— Supplied entries —
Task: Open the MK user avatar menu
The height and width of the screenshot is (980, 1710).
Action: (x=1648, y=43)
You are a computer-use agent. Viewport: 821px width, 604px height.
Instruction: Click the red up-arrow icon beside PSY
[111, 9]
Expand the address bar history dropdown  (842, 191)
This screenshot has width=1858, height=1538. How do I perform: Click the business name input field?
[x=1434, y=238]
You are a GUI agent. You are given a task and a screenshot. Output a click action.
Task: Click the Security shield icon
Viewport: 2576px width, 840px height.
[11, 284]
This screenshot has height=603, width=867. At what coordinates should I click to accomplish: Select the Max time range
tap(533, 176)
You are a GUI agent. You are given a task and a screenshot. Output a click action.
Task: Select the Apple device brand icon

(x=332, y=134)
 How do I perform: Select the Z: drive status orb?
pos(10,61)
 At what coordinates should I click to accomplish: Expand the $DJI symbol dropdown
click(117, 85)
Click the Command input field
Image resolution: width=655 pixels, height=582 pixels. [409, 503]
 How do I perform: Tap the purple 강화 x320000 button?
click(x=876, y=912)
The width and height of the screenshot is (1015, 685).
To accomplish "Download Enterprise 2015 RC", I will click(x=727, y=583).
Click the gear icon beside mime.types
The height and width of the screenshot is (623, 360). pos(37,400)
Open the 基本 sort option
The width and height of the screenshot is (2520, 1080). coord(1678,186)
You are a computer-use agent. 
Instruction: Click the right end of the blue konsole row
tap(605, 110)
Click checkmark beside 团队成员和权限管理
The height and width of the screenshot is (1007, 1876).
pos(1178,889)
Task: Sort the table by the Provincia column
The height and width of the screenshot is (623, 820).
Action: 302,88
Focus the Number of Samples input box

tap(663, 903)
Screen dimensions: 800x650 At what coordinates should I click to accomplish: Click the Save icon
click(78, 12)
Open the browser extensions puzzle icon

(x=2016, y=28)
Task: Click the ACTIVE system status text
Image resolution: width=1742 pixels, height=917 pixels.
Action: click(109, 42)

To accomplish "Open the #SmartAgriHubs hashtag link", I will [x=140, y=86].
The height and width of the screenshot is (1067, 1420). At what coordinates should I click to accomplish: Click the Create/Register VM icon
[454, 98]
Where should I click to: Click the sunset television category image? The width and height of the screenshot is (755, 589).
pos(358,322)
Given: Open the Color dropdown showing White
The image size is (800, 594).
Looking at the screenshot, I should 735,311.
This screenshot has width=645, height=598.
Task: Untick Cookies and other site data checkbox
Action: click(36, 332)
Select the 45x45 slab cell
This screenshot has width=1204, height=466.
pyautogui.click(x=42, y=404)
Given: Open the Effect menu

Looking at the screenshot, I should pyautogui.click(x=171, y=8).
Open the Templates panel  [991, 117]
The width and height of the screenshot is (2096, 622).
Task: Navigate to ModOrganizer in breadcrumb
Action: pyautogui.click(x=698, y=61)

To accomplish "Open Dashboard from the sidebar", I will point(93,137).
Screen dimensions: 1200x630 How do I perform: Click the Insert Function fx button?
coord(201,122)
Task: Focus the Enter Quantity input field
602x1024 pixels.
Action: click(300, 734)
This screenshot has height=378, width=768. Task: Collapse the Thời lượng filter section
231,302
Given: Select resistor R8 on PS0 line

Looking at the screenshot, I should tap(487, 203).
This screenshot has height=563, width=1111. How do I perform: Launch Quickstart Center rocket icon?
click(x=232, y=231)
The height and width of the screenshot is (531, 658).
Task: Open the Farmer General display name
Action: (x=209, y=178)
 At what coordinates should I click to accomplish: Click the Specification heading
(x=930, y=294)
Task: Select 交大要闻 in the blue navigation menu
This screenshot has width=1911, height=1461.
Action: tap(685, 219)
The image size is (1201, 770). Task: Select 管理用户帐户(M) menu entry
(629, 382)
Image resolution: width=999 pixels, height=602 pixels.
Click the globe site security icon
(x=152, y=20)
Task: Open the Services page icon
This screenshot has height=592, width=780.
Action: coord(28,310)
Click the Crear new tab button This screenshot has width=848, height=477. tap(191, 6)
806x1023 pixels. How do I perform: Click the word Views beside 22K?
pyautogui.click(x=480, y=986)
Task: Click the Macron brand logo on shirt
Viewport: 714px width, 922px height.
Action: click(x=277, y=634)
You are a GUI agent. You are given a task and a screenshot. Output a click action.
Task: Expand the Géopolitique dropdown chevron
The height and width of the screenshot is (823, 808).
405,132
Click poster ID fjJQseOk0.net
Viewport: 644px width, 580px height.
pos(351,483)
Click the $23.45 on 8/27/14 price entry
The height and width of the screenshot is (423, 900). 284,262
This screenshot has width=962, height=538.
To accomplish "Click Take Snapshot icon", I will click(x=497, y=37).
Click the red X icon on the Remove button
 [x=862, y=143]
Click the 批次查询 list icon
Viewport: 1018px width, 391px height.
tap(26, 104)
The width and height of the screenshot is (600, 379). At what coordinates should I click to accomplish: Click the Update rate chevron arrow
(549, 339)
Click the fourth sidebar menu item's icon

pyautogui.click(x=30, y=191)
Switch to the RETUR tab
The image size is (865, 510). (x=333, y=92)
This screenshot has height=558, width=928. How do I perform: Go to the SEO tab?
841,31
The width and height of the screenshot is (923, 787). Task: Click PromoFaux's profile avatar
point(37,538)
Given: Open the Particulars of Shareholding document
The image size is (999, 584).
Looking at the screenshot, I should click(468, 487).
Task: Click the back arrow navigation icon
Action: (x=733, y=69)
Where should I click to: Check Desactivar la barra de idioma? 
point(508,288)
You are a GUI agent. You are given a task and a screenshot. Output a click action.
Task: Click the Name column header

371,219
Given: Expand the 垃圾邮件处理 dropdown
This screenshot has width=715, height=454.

— About this task —
Transcribe every entry exactly, omitting nothing.

— Response to the exercise —
Task: Open the MK user avatar menu
The height and width of the screenshot is (980, 1710).
Action: (x=1648, y=43)
You are a computer-use agent. Viewport: 821px width, 604px height.
Instruction: Click the red up-arrow icon beside PSY
[111, 9]
Expand the address bar history dropdown  (842, 191)
This screenshot has width=1858, height=1538. How do I perform: Click the business name input field?
[x=1434, y=238]
You are a GUI agent. You are given a task and a screenshot. Output a click action.
Task: Click the Security shield icon
Viewport: 2576px width, 840px height.
[11, 284]
This screenshot has height=603, width=867. At what coordinates should I click to accomplish: Select the Max time range
tap(533, 176)
You are a GUI agent. You are given a task and a screenshot. Output a click action.
Task: Select the Apple device brand icon

(x=332, y=134)
 How do I perform: Select the Z: drive status orb?
pos(10,61)
 At what coordinates should I click to accomplish: Expand the $DJI symbol dropdown
click(117, 85)
Click the Command input field
Image resolution: width=655 pixels, height=582 pixels. [409, 503]
 How do I perform: Tap the purple 강화 x320000 button?
click(x=876, y=912)
The width and height of the screenshot is (1015, 685).
To accomplish "Download Enterprise 2015 RC", I will click(x=727, y=583).
Click the gear icon beside mime.types
The height and width of the screenshot is (623, 360). pos(37,400)
Open the 基本 sort option
The width and height of the screenshot is (2520, 1080). coord(1678,186)
You are a computer-use agent. 
Instruction: Click the right end of the blue konsole row
tap(605, 110)
Click checkmark beside 团队成员和权限管理
The height and width of the screenshot is (1007, 1876).
pos(1178,889)
Task: Sort the table by the Provincia column
The height and width of the screenshot is (623, 820).
Action: 302,88
Focus the Number of Samples input box

tap(663, 903)
Screen dimensions: 800x650 At what coordinates should I click to accomplish: Click the Save icon
click(78, 12)
Open the browser extensions puzzle icon

(x=2016, y=28)
Task: Click the ACTIVE system status text
Image resolution: width=1742 pixels, height=917 pixels.
Action: click(109, 42)

To accomplish "Open the #SmartAgriHubs hashtag link", I will [x=140, y=86].
The height and width of the screenshot is (1067, 1420). At what coordinates should I click to accomplish: Click the Create/Register VM icon
[454, 98]
Where should I click to: Click the sunset television category image? The width and height of the screenshot is (755, 589).
pos(358,322)
Given: Open the Color dropdown showing White
The image size is (800, 594).
Looking at the screenshot, I should 735,311.
This screenshot has width=645, height=598.
Task: Untick Cookies and other site data checkbox
Action: click(36, 332)
Select the 45x45 slab cell
This screenshot has width=1204, height=466.
pyautogui.click(x=42, y=404)
Given: Open the Effect menu

Looking at the screenshot, I should pyautogui.click(x=171, y=8).
Open the Templates panel  [991, 117]
The width and height of the screenshot is (2096, 622).
Task: Navigate to ModOrganizer in breadcrumb
Action: pyautogui.click(x=698, y=61)

To accomplish "Open Dashboard from the sidebar", I will point(93,137).
Screen dimensions: 1200x630 How do I perform: Click the Insert Function fx button?
coord(201,122)
Task: Focus the Enter Quantity input field
602x1024 pixels.
Action: click(300, 734)
This screenshot has height=378, width=768. Task: Collapse the Thời lượng filter section
231,302
Given: Select resistor R8 on PS0 line

Looking at the screenshot, I should tap(487, 203).
This screenshot has height=563, width=1111. How do I perform: Launch Quickstart Center rocket icon?
click(x=232, y=231)
The height and width of the screenshot is (531, 658).
Task: Open the Farmer General display name
Action: (x=209, y=178)
 At what coordinates should I click to accomplish: Click the Specification heading
(x=930, y=294)
Task: Select 交大要闻 in the blue navigation menu
This screenshot has width=1911, height=1461.
Action: tap(685, 219)
The image size is (1201, 770). Task: Select 管理用户帐户(M) menu entry
(629, 382)
Image resolution: width=999 pixels, height=602 pixels.
Click the globe site security icon
(x=152, y=20)
Task: Open the Services page icon
This screenshot has height=592, width=780.
Action: coord(28,310)
Click the Crear new tab button This screenshot has width=848, height=477. tap(191, 6)
806x1023 pixels. How do I perform: Click the word Views beside 22K?
pyautogui.click(x=480, y=986)
Task: Click the Macron brand logo on shirt
Viewport: 714px width, 922px height.
Action: click(x=277, y=634)
You are a GUI agent. You are given a task and a screenshot. Output a click action.
Task: Expand the Géopolitique dropdown chevron
The height and width of the screenshot is (823, 808).
405,132
Click poster ID fjJQseOk0.net
Viewport: 644px width, 580px height.
pos(351,483)
Click the $23.45 on 8/27/14 price entry
The height and width of the screenshot is (423, 900). 284,262
This screenshot has width=962, height=538.
To accomplish "Click Take Snapshot icon", I will click(x=497, y=37).
Click the red X icon on the Remove button
 [x=862, y=143]
Click the 批次查询 list icon
Viewport: 1018px width, 391px height.
tap(26, 104)
The width and height of the screenshot is (600, 379). At what coordinates should I click to accomplish: Click the Update rate chevron arrow
(549, 339)
Click the fourth sidebar menu item's icon

pyautogui.click(x=30, y=191)
Switch to the RETUR tab
The image size is (865, 510). (x=333, y=92)
This screenshot has height=558, width=928. How do I perform: Go to the SEO tab?
841,31
The width and height of the screenshot is (923, 787). Task: Click PromoFaux's profile avatar
point(37,538)
Given: Open the Particulars of Shareholding document
The image size is (999, 584).
Looking at the screenshot, I should click(468, 487).
Task: Click the back arrow navigation icon
Action: (x=733, y=69)
Where should I click to: Check Desactivar la barra de idioma? 
point(508,288)
You are a GUI agent. You are given a task and a screenshot. Output a click action.
Task: Click the Name column header

371,219
Given: Expand the 垃圾邮件处理 dropdown
This screenshot has width=715, height=454.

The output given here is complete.